Even if a fetus is a person the rights of the mother override that of a fetus. Suppose you woke up in a hospital bed with your circulatory system plugged into the circulatory system of a famous musician. The musician dies if disconnected before nine months. Does the musician have a right to your body? Would it be wrong for you to disconnect? (this is Judith Jarvis Thompson's example). Further, having rights entails an obligation namely to respect others rights, something a fetus cannot do. To have a right to x requires being able to desire x and having a desire requires having a concept of x,(i.e. understanding what x is), something a fetus cannot have.

The nature of the fetus, it's inherent rights, or lack thereof,
> depends on what a couple of other people who happen to be its originators
> think. ('Parents' won't do. Can't be parents without a child, and then
> we're in trouble again.) Doesn't that strike anyone as odd?
>
> Another reference hinged on a women's right to control of her own body,
> which entailed a right of "disposal"! The connotation is obvious and
> probably was unintentional, but it points up the impulse to look away from
> the question. In practice, of course, actual 'disposal' of fetuses is a
> very touchy matter, not least for the pro-choice among the populace. If a
> fetus is an appendix, then it could easily go into the garbage with stuff
> you found rotting in the refrigerator.

Where do you think aborted fetus's go? They get flushed down the toilet. I once found an aborted fetus in a garbage bag in the hall of a squat. Not pretty. I bet the insides of the mother weren't pretty either. I'd be surprised if she could give birth after a homejob like that. Is that what pro-lifers want?


> There was Yoshie's point about objectification of women, or denial of their
> personhood, which is entirely well-taken when we speak of any limits to
> "choice" or "[un]reproductive rights." But nobody spoke to denial of the
> humanity of the unborn.

Doesn't having humanity require at least self-consciousness? The ability to form concepts and the like? Would you ascribe humanity to a toad or a stone? The rights of the unborn take precedence over the rights of the mother and her body?


>
> There was a fascinating twist on this issue in a previous debate on LBO. A
> disability activist took negative note of the use of abortion as a means of
> de-selecting fetuses judged 'disabled' from childbirth. Abortion for
> purposes of sex selection is also a well-known practice. But if a fetus is
> an appendix, than an imperfect fetus or a female fetus is an imperfect or
> female appendix, so no problem. No? Yes? If for the sake of argument,
> parents made such decisions with no implications for the disabled persons
> among us, then would this be acceptable or not? As CC says, abortion is
> just another form of birth control. The right to 'choice' is the right to
> act on motives we would find repugnant.

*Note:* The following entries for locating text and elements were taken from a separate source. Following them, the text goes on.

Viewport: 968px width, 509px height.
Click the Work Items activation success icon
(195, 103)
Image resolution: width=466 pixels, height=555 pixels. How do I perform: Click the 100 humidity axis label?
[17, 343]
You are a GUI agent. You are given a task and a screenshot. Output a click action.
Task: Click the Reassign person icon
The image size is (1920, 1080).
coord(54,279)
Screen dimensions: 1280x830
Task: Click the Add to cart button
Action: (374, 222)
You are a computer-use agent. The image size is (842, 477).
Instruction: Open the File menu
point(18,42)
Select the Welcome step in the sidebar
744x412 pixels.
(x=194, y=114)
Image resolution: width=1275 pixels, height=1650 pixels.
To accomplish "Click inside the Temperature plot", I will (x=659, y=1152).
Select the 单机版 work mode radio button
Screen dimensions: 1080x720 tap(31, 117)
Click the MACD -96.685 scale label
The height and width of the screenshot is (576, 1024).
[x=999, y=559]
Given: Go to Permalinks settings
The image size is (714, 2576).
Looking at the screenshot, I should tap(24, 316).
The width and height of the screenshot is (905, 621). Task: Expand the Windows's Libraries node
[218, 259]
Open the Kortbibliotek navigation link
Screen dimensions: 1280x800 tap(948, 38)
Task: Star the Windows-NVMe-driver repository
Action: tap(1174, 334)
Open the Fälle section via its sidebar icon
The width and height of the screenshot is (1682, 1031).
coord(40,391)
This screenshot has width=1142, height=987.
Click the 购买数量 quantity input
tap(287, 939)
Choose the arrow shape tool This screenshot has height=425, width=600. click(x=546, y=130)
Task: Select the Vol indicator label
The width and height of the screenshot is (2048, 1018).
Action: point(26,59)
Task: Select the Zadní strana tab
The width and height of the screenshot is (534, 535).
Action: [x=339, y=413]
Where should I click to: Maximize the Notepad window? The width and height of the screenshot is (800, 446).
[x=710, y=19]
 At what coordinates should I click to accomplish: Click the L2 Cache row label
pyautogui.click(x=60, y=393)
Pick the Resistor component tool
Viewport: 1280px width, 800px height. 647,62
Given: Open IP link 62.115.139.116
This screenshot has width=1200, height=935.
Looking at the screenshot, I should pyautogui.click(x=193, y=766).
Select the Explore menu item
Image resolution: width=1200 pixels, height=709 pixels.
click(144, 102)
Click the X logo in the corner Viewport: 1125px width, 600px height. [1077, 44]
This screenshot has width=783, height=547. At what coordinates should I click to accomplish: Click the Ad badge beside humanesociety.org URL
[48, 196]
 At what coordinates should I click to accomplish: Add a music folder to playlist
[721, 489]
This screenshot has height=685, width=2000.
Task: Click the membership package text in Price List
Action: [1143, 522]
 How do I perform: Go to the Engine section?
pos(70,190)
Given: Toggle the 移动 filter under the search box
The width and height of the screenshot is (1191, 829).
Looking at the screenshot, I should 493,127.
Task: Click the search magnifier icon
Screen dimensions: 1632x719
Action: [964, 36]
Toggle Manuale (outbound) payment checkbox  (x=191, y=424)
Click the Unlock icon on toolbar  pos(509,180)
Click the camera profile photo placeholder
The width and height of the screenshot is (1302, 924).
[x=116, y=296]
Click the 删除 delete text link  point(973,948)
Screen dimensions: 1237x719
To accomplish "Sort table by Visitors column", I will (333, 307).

Sometimes. What about rape and incest?


>
> Out of curiosity, I wonder how this blob of ectoplasm known as a fetus is
> regarded. What do people think it is exactly, or philosophically? Is it
> like an appendix, a second-class Siamese twin, or what?
>

More importantly, what is a person? If in your set of criteria or necessary and sufficient conditions for something to be a person, would those criteria apply to a fetus?

What is the difference between a person and a stone? A person has self-consciousness, needs, desires, emotions.... A stone does not have these attributes. Does a fetus?